TEXTO PROPORCIONADO -
------------------------------------------------

APARICIÓN DE LA SANTÍSIMA VIRGEN
JUAN
SÁNCHEZ EN SOROPO
A
mediados del siglo XVII, un terrateniente español, de nombre y apellido Juan Sánchez,
ocupaba las tierras de Soropo (1), en la margen derecha del rio Guanaguanare,
desde frente al actual Gerrilandia hasta cerca de la confluencia del Tucupío
con el Guanaguanare. Ayudado por otros dos españoles, Juan Cibrián y Bartolomé
Sánchez Villanueva Godoy, se dedicaban al cultivo y la cría, por ser aquellos
terrenos muy propicios, tanto para industria agrícola como para la pecuaria.
UNA
GRAN SEÑORA APARECE SOBRE LAS AGUAS DE UNA CORRIENTE Y HABLA CON LOS INDIOS,-
EL CACIQUE ENTRA EN RELACIÓN CON JUAN SÁNCHEZ.- LOS COROMOTOS SE ESTABLECEN EN
LA CONFLUENCIA DE LOS RIOS GUANARE Y TUCUPÍO
Cierto
día de la segunda mitad del año 1651 o de la primera del 1652, el Cacique de
los Coromotos, en compañía de su mujer, se dirigía tranquilamente a una parte
de la montaña en donde tenía una tierra de labranza. Al llegar al cruce de una
quebrada o de algún rio, una hermosísima Señora de belleza incomparable se
presenta a los indios, caminando sobre las cristalinas aguas de la placida
corriente.
Maravillados,
contemplan a la majestuosa Dama, que les sonríe amorosamente y dice al Cacique,
en su idioma, que saliera a donde estaban los blancos, que le echasen agua
sobre la cabeza para ir al Cielo.
Estas
palabras iban acompañadas de tanta unción y fuerza persuasiva que enajenaron el
corazón del indio y le dispusieron a cumplir los deseos de tan encantadora
Señora.

------------------------------------------------

MATERIAL -
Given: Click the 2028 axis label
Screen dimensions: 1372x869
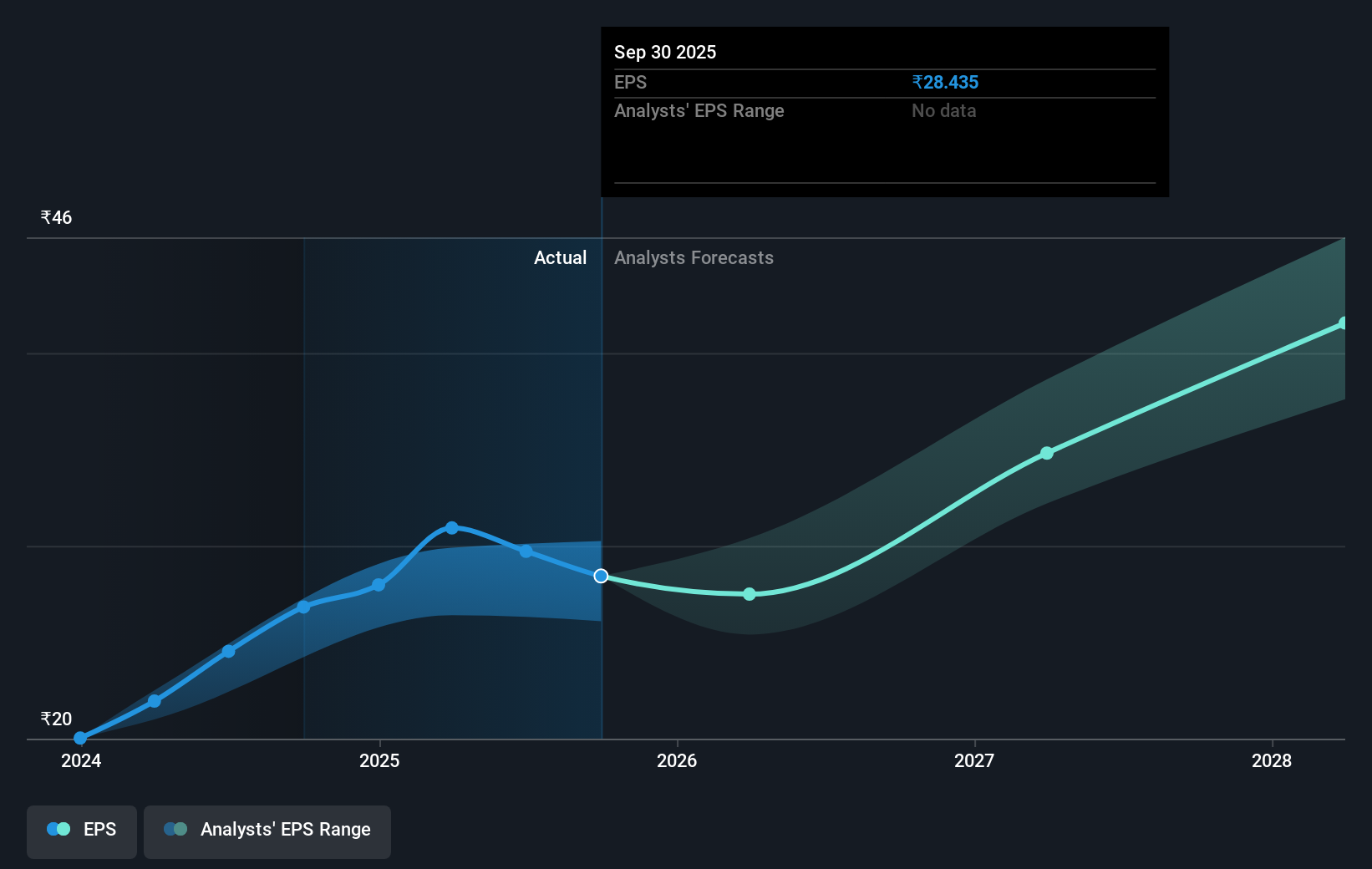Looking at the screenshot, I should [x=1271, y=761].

------------------------------------------------

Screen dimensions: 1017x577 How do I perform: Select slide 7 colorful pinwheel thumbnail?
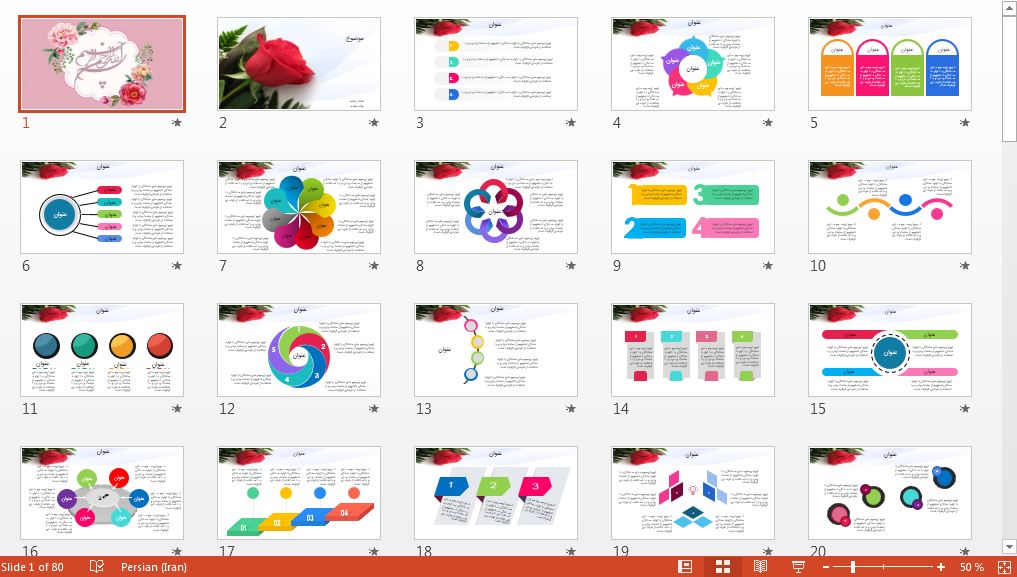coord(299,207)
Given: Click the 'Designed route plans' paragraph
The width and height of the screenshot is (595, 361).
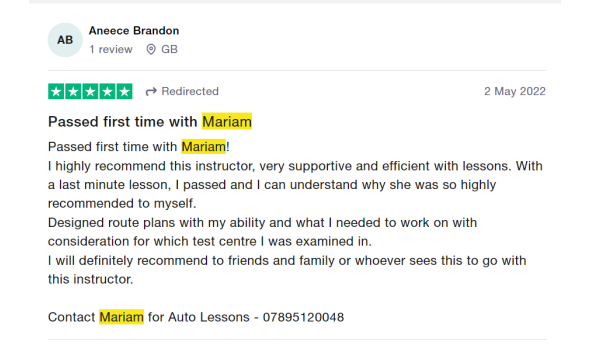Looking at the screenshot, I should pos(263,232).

------------------------------------------------

LA CONSIGNA - Indique si cada afirmación concuerda con el texto sobre la aparición en Soropo, respondiendo sí o no y citando textualmente las palabras que lo deciden: (a) Juan Sánchez ocupaba tierras en la margen derecha del río Guanaguanare; (b) el Cacique de los Coromotos iba solo a su tierra de labranza; (c) Juan Sánchez y quienes lo ayudaban se dedicaban únicamente a la cría. El material procede de otra fuente.

SOLUCIÓN -
(a) Sí: «en la margen derecha del rio Guanaguanare».
(b) No: «en compañía de su mujer».
(c) No: «se dedicaban al cultivo y la cría».